SUS disponibiliza exame rápido para detecção precoce da dengue

O Ministério da Saúde oficializou a oferta do Teste Rápido de Dengue NS1 na rede pública. A medida, publicada no Diário Oficial da União desta quinta-feira (26), insere o procedimento na tabela nacional do Sistema Único de Saúde (SUS) e torna o exame acessível, sem custos, em postos de saúde e hospitais vinculados ao sistema.

Com a inclusão, qualquer cidadão poderá realizar a análise mediante solicitação de profissionais habilitados – médicos, enfermeiros, biomédicos ou técnicos de enfermagem – independentemente da faixa etária. A norma já está em vigor em todo o território nacional.

Diagnóstico nos primeiros dias

O teste identifica a presença do antígeno NS1, proteína liberada pelo vírus da dengue logo no início da infecção. Essa característica permite confirmar a doença a partir do primeiro dia de sintomas, enquanto exames sorológicos tradicionais costumam indicar resultado positivo apenas após a reação imunológica do organismo, geralmente depois do sexto dia.

Segundo o Ministério da Saúde, a rápida confirmação auxilia o acompanhamento clínico e a adoção imediata de medidas como hidratação intensiva e monitoramento de plaquetas. Dessa forma, o profissional de saúde consegue reconhecer precocemente sinais de agravamento, reduzindo o risco de evolução para formas graves, como a dengue hemorrágica.

Contribuição para a vigilância epidemiológica

O diagnóstico antecipado também aprimora o controle da circulação viral. Informações coletadas nos serviços de saúde alimentam sistemas de vigilância e permitem mapear com mais precisão surtos e tendências de transmissão, orientando ações de combate ao mosquito Aedes aegypti em tempo oportuno.

Como é feito o exame

Baseado na técnica de imunocromatografia, o dispositivo reage quimicamente à presença do antígeno do vírus. Para a coleta, basta um pequeno furo na ponta do dedo e a deposição de algumas gotas de sangue no cassete teste. O resultado fica disponível em poucos minutos, o que agiliza a conduta clínica durante a própria consulta.

Não há necessidade de jejum nem de qualquer preparo prévio. O procedimento não determina qual dos quatro sorotipos da dengue infectou o paciente e tampouco revela infecções anteriores, mas cumpre a função de confirmar a doença em fase aguda.

Disponibilidade e custos

Nos estabelecimentos públicos credenciados ao SUS, o teste será oferecido gratuitamente. Em farmácias e laboratórios particulares, o preço médio é de R$ 40, valor que pode variar conforme a região e a rede comercial.

SUS disponibiliza exame rápido para detecção precoce da dengue - Radar da Saúde

Imagem: Radar da Saúde

Sintomas que motivam a procura pelo teste

As principais manifestações da dengue incluem:

  • Febre alta, entre 39 °C e 40 °C, de início súbito;
  • Dor de cabeça intensa, em especial atrás dos olhos;
  • Dores musculares ou articulares;
  • Cansaço extremo (prostração);
  • Náuseas e vômitos;
  • Manchas vermelhas na pele;
  • Dor abdominal persistente.

A presença desses sinais justifica a busca imediata por avaliação em unidade de saúde.
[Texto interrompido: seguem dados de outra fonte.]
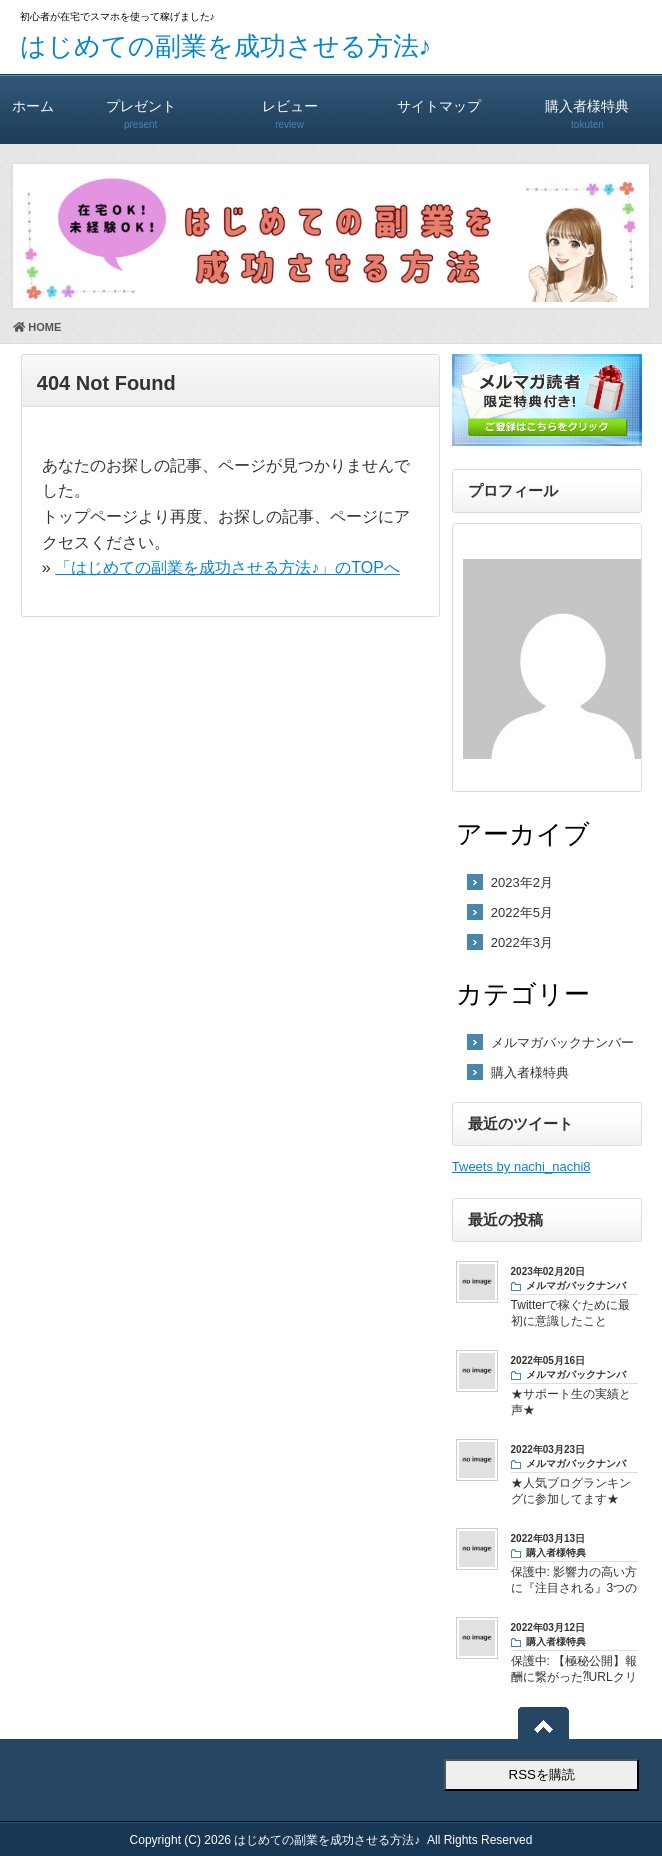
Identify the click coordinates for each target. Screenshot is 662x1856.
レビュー (289, 105)
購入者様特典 (587, 105)
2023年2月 (522, 882)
Mesmo com resultado positivo obtido rapidamente, é imprescindível manter o acompanhamento médico, pois o quadro clínico pode mudar entre o terceiro e o sétimo dia da doença, período crítico para eventuais complicações.

Papel dos profissionais de saúde

A regulamentação define que médicos, enfermeiros, biomédicos e técnicos de enfermagem podem solicitar ou realizar o procedimento, ampliando o acesso em diferentes pontos da rede. Essa flexibilidade é considerada estratégica para regiões com alta demanda ou com limitação de pessoal especializado.

Próximos passos

Com a incorporação do Teste Rápido de Dengue NS1, o Ministério da Saúde reforça a estratégia de diagnóstico precoce já adotada para outras arboviroses, como zika e chikungunya. A expectativa da pasta é que a medida reduza internações e óbitos relacionados à dengue, especialmente durante períodos de maior transmissão, que costumam coincidir com o verão e o início do outono.